**Your task:**
Reproduce the passage on rugby union in Denmark in full, word for word and line for line.

**Text segment:**

___

Rugby union is a minor, but growing, sport in Denmark.

The Danish Rugby Union dates back to 1950, and joined the IRB in 1988. They joined the Scandinavian Rugby Union in 1974.

History
Denmark is normally considered the second nation in Nordic rugby, after Sweden. Until 1980, they had never beaten Sweden, but since then,
the silverware has been shared fairly equal, and in 1995 beat the touring side of Welsh Districts.

Rugby has been played in Denmark since 1931.

Levels of development in Denmark in the 1970s, were extremely uneven. For example, in 1973, when Comet met Lyndo in a match in Copenhagen, the scoreline was 194-0.

The Danes have a fairly robust amateur struction, which comprises over thirty clubs, and 3,000 registered players.

___

**Dataset extract:**
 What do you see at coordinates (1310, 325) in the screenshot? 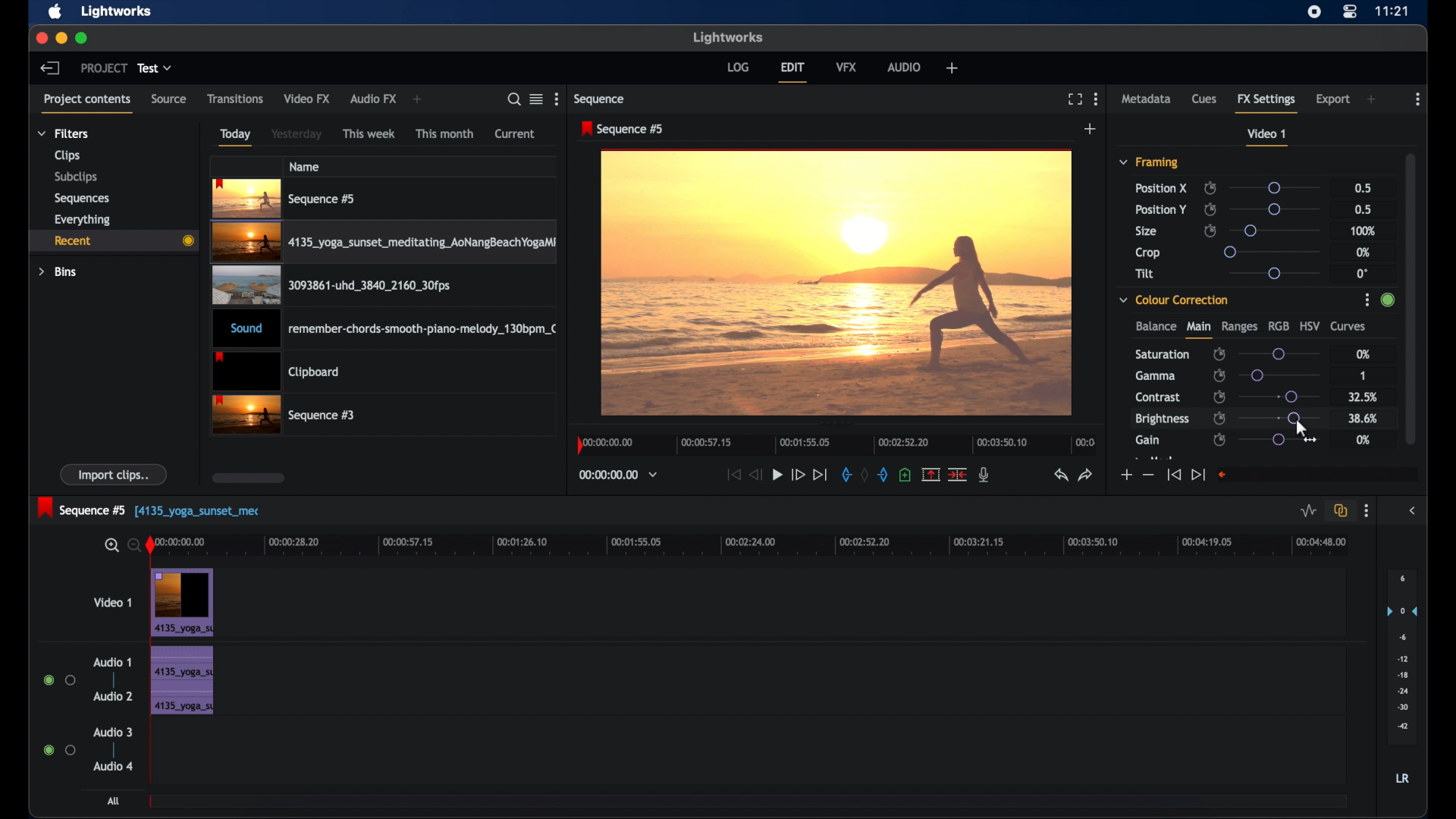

___

**In response:**
Rugby union is a minor, but growing, sport in Denmark.

The Danish Rugby Union dates back to 1950, and joined the IRB in 1988. They joined the Scandinavian Rugby Union in 1974.

History
Denmark is normally considered the second nation in Nordic rugby, after Sweden. Until 1980, they had never beaten Sweden, but since then,
the silverware has been shared fairly equal, and in 1995 beat the touring side of Welsh Districts.

Rugby has been played in Denmark since 1931.

Levels of development in Denmark in the 1970s, were extremely uneven. For example, in 1973, when Comet met Lyndo in a match in Copenhagen, the scoreline was 194-0.

The Danes have a fairly robust amateur struction, which comprises over thirty clubs, and 3,000 registered players.